文書抜粋
--------------------------------------------------
豪族連合体日本の官と臣2

鎌倉〜足利政権同様に徳川幕藩体制も多数の旧豊臣家家臣団やその他大名の協力があってこそ出来上がったもので連合政権の本質があったのですが、徳川家の一強体制確立により連合政権の本質が隠され、表向き主君と臣下の関係化していましたが、(ほとんどんどの大名・・島津でさえ公式には、徳川の旧制松平姓にされていました)幕末黒船来航や北辺の海防に適切対応できない幕府の脆弱性が露呈すると一挙に連合政権の本質が噴出しました。
外様大名を中心に独自の異国対応論が噴出するようになり、幕府はその発言者の一人に過ぎない関係に陥りました。
本来幕藩体制下においては、大老〜老中〜若年寄り〜勘定奉行等の各種奉行による重役会議で議論すべきことでこの役職に関係ない一般大名が大名というだけで特別な決定参加権がない仕組みでしたが、国家の大変革時に当たって幕府機構内では処理しきれないことが明白になると、対応策に関する議論が無関係なはずの有力諸侯間の協議に移って行ったのは、大元に連合政権の本質があったからです。
有力諸侯の協議が行われるようになっても江戸城中で行うのではなく京都で行うようになり、政争の舞台が京都に移ったこと自体が象徴しているように、京都での政争では徳川家が一方的な主催者の地位を降りていたことを象徴しています
京都での協議結果が帰趨を決するようになると、幕府は老中に一任できず幕府のエース一橋慶喜を派遣して対応に当たりますが、彼の役割は諸侯会議に対する徳川家代表的なものでしかなく、上段之間から一方的に命令裁可するような関係では無くなっていました。
彼はその後将軍職に就任するのですが、すでにその時点では本質は変わらなかったイメージです。
一橋慶喜は将軍家の血筋を背景にしたお坊ちゃん秀才でしかないのに対し諸侯会議メンバーは政治駆け引きの猛者揃いですから、徳川家の威光低下に比例し発言力が低下する一方になり最後に決着したのが、薩長の武力を背景にした小御所会議だったのでしょう。
一橋慶喜は優秀の誉れ高かったのですが、何となく秀吉政権の三成のように実務官僚的能力は高かったでしょうが、育ちが良すぎて?政治能力が低かったイメージです。
乱世に活躍し政権樹立に功績のあった豪族や大名家と政権樹立後実務処理に必要な人材は違うのはどこの国でも時代でも同じです。
官制というのは安定期に政権運営に維持に必要な実務官僚に必要な格式・・企業でいえば職制のことでしょう。
--------------------------------------------------
表示情報

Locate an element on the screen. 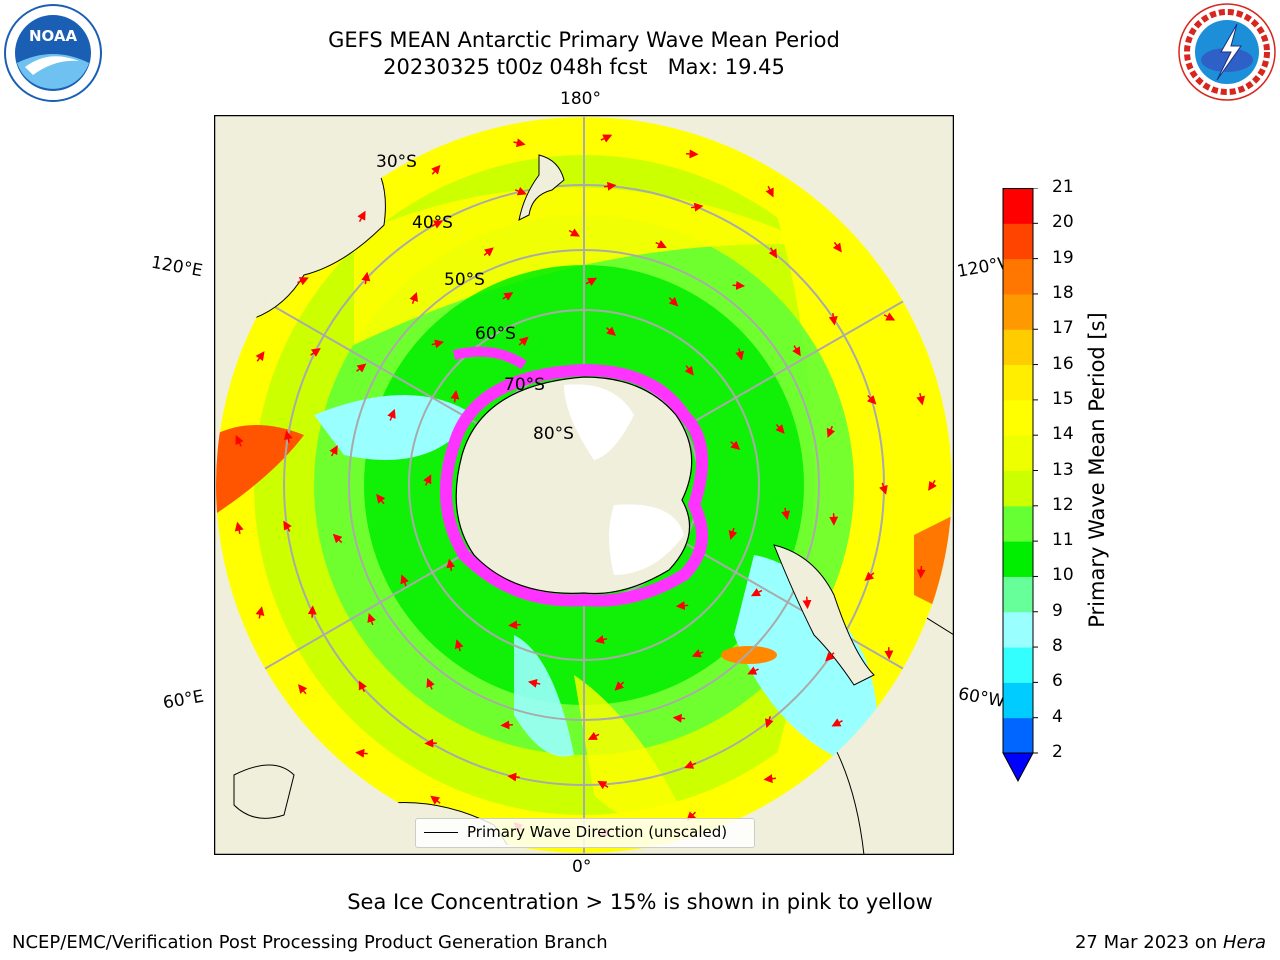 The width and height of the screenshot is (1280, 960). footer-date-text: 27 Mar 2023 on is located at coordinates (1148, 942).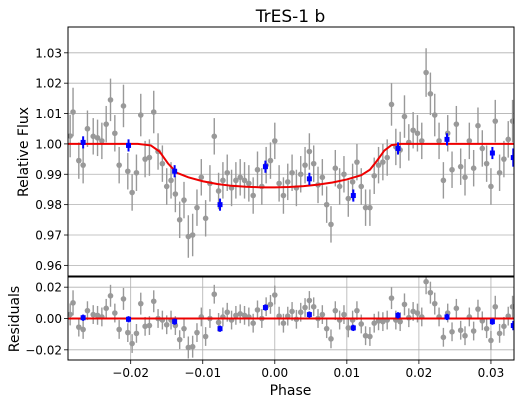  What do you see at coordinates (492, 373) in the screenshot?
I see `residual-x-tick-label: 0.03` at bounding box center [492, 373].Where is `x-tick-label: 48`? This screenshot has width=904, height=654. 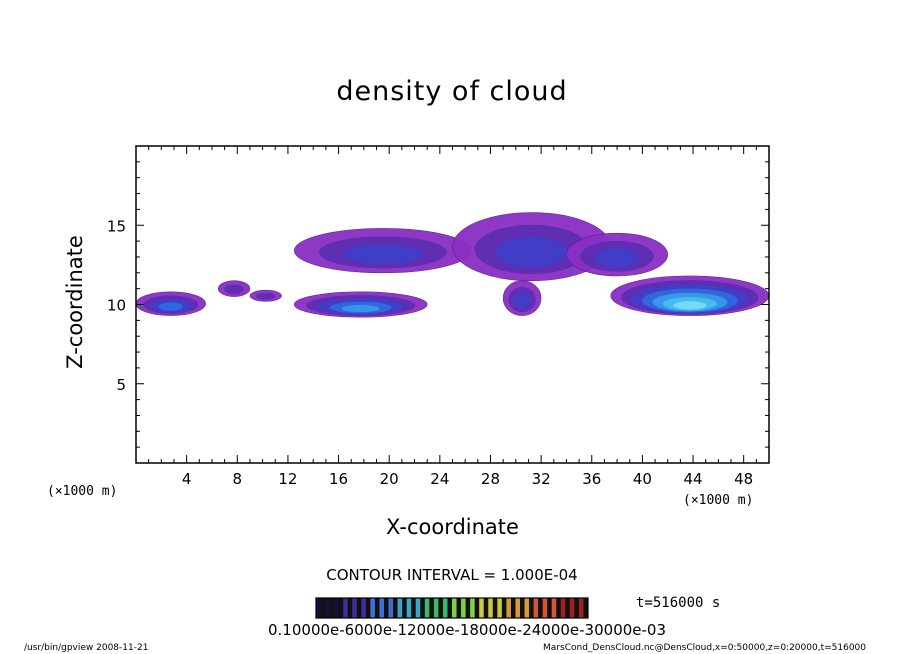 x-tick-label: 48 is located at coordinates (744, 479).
--------------------------------------------------
取り組む問題
1. 文書抜粋について、次の問いに答えてください。
(a) 島津は公式には何という姓にされていたか。
(b) 京都での対応に当たらせるため、幕府は誰を派遣したか。
(c) 官制は企業でいえば何のことだとされているか。
2. 文書抜粋のうち、「有力諸侯の協議が行われるよう」から「関係では無くなっていました。」までを、一字も変えずにすべて書き出してください。

解答は以下
1.
(a) 徳川の旧制である松平姓
(b) 一橋慶喜
(c) 職制

2.
有力諸侯の協議が行われるようになっても江戸城中で行うのではなく京都で行うようになり、政争の舞台が京都に移ったこと自体が象徴しているように、京都での政争では徳川家が一方的な主催者の地位を降りていたことを象徴しています
京都での協議結果が帰趨を決するようになると、幕府は老中に一任できず幕府のエース一橋慶喜を派遣して対応に当たりますが、彼の役割は諸侯会議に対する徳川家代表的なものでしかなく、上段之間から一方的に命令裁可するような関係では無くなっていました。